## Written problem A
Answer each question using the blog posts below.
(i) Who directed the film Ballast?
(ii) What is the title of the Frontline documentary on the climate crisis?
(iii) By what percentage did foreclosure filings rise in the third quarter of 2008 compared with the third quarter of 2007?
## Written problem B
List every date that heads a day's entries in the blog posts below.
## Written problem C
From the blog posts below, print the passage between "This might turn" and "whole thing online.", inclusive.

## Text shown
[START]
Friday, October 24, 2008

Ballast looks to be a great film. The reviews from Sundance have nothing but good things to say about it. The trailer is very good, and I hope I get a chance to see this film in the near future. Lance Hammer, the film's director, has chosen self-distribution, which means that it will probably have to get screened mostly at film festivals and university screenings. With any luck, Carolina Theatre will screen it (I have my doubts), but it's not on their "coming soon" list.

Thursday, October 23, 2008

The New York Times endorses Barack Obama:
Mr. McCain offers more of the Republican every-man-for-himself ideology, now lying in shards on Wall Street and in Americans’ bank accounts. Mr. Obama has another vision of government’s role and responsibilities.

In his convention speech in Denver, Mr. Obama said, “Government cannot solve all our problems, but what it should do is that which we cannot do for ourselves: protect us from harm and provide every child a decent education; keep our water clean and our toys safe; invest in new schools and new roads and new science and technology.”

Since the financial crisis, he has correctly identified the abject failure of government regulation that has brought the markets to the brink of collapse.
This might turn a few heads. Notice the scarf she's wearing.

Oh, and I forgot to post on this last night. Frontline has a great new documentary on the climate crisis, entitled Heat. You can watch the whole thing online.
Foreclosure Filings Rise 71% 3Q 2008 vs. 3Q 2007. From Naked Capitalism (Yves Smith).
David Sedaris has the following to say about undecided voters. I saw it over at Gerry's website, and while I know that it is likely that anyone reading my blog will already have read Gerry's, I found it too good to pass up:
To put them in perspective, I think of being on an airplane. The flight attendant comes down the aisle with her food cart and, eventually, parks it beside my seat. “Can I interest you in the chicken?” she asks. “Or would you prefer the platter of shit with bits of broken glass in it?”

To be undecided in this election is to pause for a moment and then ask how the chicken is cooked.
Benoit Mandelbrot: "I don't know if we're entering the most difficult period, not since the Great Depression [but] since the American Revolution."

Wednesday, October 22, 2008

I added some new links to reflect what I've been reading.
[END]
## Record excerpts
[START]
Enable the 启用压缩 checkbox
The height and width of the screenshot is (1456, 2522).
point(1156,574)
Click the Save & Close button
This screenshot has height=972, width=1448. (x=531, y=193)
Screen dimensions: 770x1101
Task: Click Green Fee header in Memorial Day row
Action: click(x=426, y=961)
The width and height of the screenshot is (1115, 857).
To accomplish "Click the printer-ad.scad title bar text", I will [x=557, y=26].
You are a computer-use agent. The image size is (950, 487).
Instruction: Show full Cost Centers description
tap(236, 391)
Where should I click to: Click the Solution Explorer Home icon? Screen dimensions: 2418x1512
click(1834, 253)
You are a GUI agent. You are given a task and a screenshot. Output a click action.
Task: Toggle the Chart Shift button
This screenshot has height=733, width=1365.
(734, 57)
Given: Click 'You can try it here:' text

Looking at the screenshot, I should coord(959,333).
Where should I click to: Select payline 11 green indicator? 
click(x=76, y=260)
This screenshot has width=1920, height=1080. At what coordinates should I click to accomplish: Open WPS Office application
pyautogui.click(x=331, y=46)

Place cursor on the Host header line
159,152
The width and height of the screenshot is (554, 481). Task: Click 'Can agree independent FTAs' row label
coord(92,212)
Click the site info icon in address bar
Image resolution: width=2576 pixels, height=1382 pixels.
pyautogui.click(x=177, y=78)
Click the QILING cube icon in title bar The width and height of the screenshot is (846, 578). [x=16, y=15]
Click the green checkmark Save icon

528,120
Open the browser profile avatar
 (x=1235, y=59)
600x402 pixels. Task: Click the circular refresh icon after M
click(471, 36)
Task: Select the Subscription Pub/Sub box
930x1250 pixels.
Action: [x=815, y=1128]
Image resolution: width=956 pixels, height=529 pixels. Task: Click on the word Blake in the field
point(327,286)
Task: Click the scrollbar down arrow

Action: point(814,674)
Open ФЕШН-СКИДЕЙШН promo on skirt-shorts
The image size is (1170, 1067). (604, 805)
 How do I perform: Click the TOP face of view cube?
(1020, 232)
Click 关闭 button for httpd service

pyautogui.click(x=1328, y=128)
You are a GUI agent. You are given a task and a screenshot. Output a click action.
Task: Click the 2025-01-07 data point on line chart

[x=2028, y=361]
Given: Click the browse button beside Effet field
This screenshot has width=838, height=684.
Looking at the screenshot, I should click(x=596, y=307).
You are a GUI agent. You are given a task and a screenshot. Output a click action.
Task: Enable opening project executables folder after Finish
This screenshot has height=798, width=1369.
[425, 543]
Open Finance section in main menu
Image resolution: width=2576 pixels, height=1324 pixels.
[END]
## Final result A
(i) Lance Hammer
(ii) Heat
(iii) 71%

## Final result B
Friday, October 24, 2008
Thursday, October 23, 2008
Wednesday, October 22, 2008

## Final result C
This might turn a few heads. Notice the scarf she's wearing.

Oh, and I forgot to post on this last night. Frontline has a great new documentary on the climate crisis, entitled Heat. You can watch the whole thing online.